Leonard deliye dönmüştü. Evdeki herkese bağırıyor, Aleksandra'yı uyandırmak için bir şeyler yapmalarını söylüyordu. Ethan yanına gelip yatağın kenarına oturdu ve Aleksandra'nın nabzını kontrol etti. Daha sonra ışık kalemiyle gözlerine baktı. Nefes alışverişi düzgündü. Her şeyi normaldi fakat neden uyanmadığını anlayamıyordu.

"Ethan, bir şey söyle! Ona ne olmuş?" Ethan nefesini dışarıya verirken burun kemerini sıktı. Bunu nasıl anlatabileceğini düşünüyordu.

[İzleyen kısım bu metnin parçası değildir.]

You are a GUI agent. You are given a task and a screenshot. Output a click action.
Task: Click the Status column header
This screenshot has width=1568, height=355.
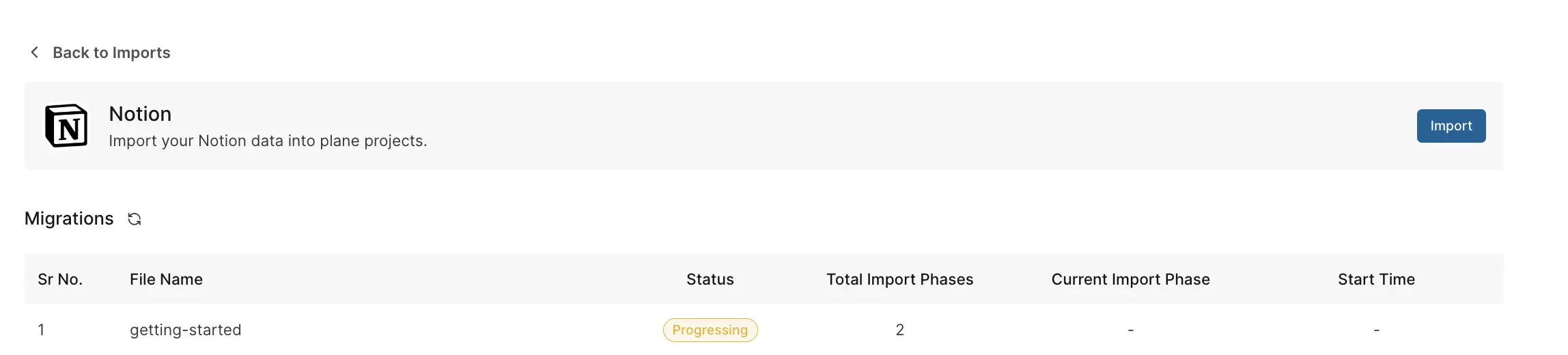coord(710,279)
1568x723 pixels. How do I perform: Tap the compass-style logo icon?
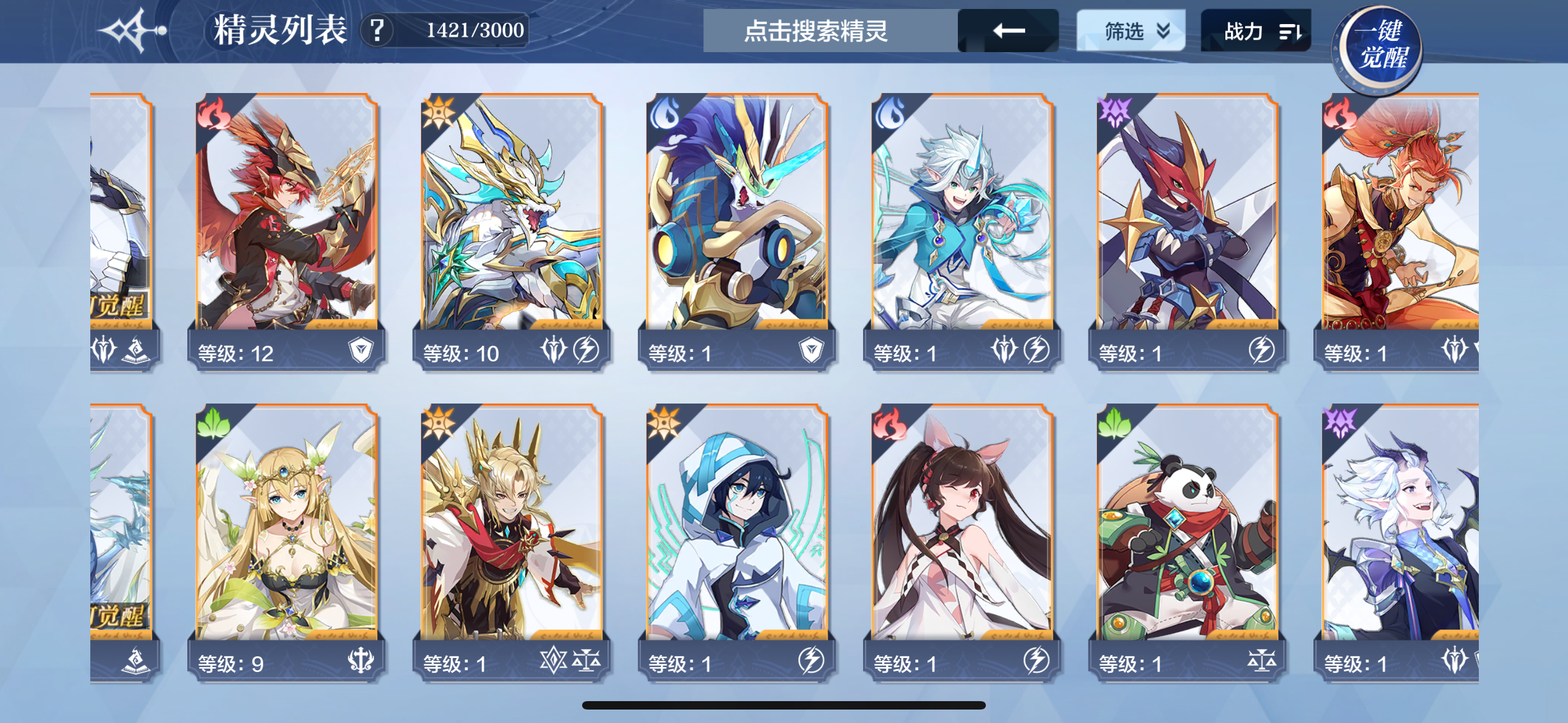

"Fiziksel olarak hiçbir şeyi yok fakat şu an komaya girmiş bir insan gibi,'' dedi.

"Komaya mı?" Leonard kalbinin sıkıştığını hissediyordu.

"Tam olarak öyle değil. Bak, Aleksandra'nın bütün hayati fonksiyonları normal fakat gözlerini açmıyor. Bunun bir insanın işi olmadığını düşünüyorum. Myrine'i çağırmanız Aleksandra'nın açısından daha faydalı olacaktır." Myrine... Leonard nasıl da unutmuştu onu. Ethan haklı olabilirdi. Aleksandra'yı tuttuğu elini bırakarak yataktan kalktı ve aşağıya inip, Elliott'ın yanına gitti.

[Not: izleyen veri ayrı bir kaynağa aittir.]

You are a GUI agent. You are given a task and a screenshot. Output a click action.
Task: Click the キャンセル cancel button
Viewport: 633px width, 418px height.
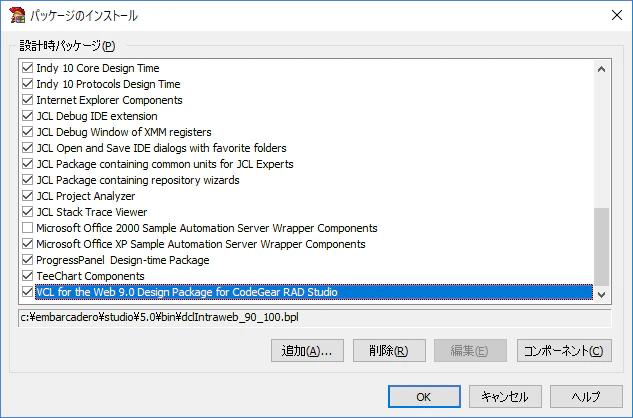(x=505, y=397)
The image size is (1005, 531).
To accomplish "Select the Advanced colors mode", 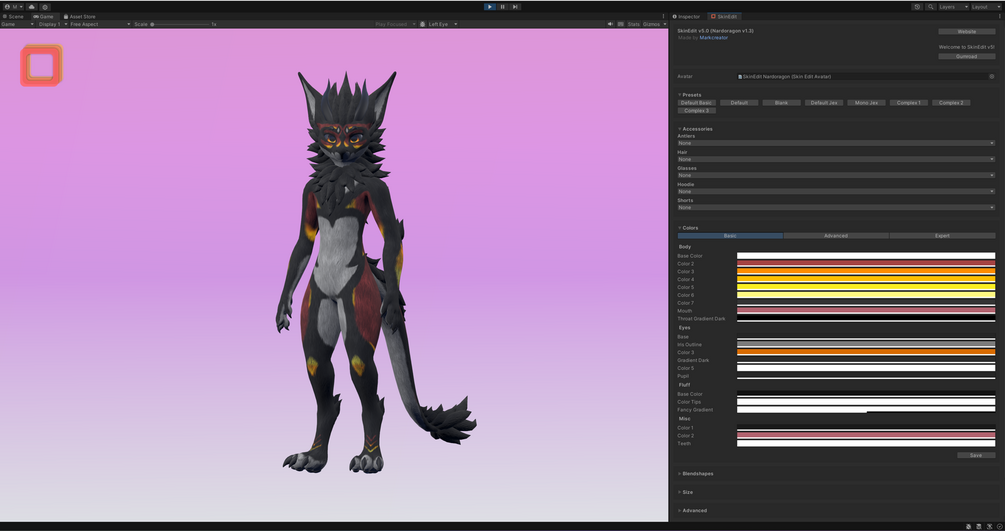I will tap(836, 236).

"Hemen Myrine'i çağır," dedi. Elliott onun söylediğini ikiletmeden evden çıktı. Matthias ve Lauren endişeli gözlerle ona bakıyorlardı.

"Aleksandra nasıl?" Leonard sinirli gözlerle Matthias'a baktı. Onu yalnız bırakmamaları gerekiyordu ve şu an bu haldeyse sorumlusu onlardı. "Bilmiyoruz," dedi sert bir ses tonuyla. "Siz neden hala buradasınız?" Lauren onu defalarca kez bağırırken, emir verirken görmüştü fakat ilk defa sesi bu kadar nefret dolu çıkıyordu.

"Aleksandra'yı merak ettiğimiz için buradayız," dedi.
"Eğer daha önce yeteri kadar merak etmiş olsaydınız şu anda bu halde olmazdı." Leonard buz gibi bakışlarını ikisinin üzerinde gezdirdi. "Şimdi gidin buradan. İkinizi de görmek istemiyorum." Leonard onların yüzüne bile bakmadı ve merdivenlerden yukarıya çıktı. Aleksandra'yı bulduğunda odasında, yatağında yatıyordu ve Leonard bir an için onu kaybettiğini düşünmüştü. O an hissettiklerini açıklayamazdı. Kalbinin sıkıştığını, hayatın durduğunu hissetti. Aleksandra'yla birlikte kendisinin de öldüğünü hissetti. İçeriye girdiğinde Ethan onları yalnız bıraktı. Leonard, onun yanına oturdu ve saçlarını okşadı. Yüzü bembeyazdı. Alnındaki sargı bezini kaldırdığında oradaki küçük yarayı gördü. Üzerinde kendi kıyafetleri vardı ve tişörtünün üstü kan lekeleriyle doluydu. Eğilip, kafasını göğsüne yasladı ve kalp atışlarını dinledi. Ona güç veren tek şey kafasının altında duyduğu bu kalp atışlarıydı.

Myrine içeriye girdiğinde Leonard ayağa kalktı. Elliott'da yanındaydı.
"Bu kızın başı neden dertten kurtulmuyor?" Myrine kendi kendisine söylenirken Aleksandra'nın yanına oturdu ve avuç içini alnına bastırdı. Gözlerini kapatıp, neler olduğunu anlamaya çalıştı. Kaşlarını çattı, bir şeyler fısıldadı ve gözlerini geri açtığında Leonard onun gözbebeklerinin simsiyah olduğunu gördü.

"Ne oldu? Myrine, bana bir şeyler söylemene ihtiyacım var."

"Tristan," dedi Myrine korkuyla. "Aleksandra'nın zihninde bir bağlantı açmış. Bu şekilde hepinizi görebiliyor ve duyabiliyor."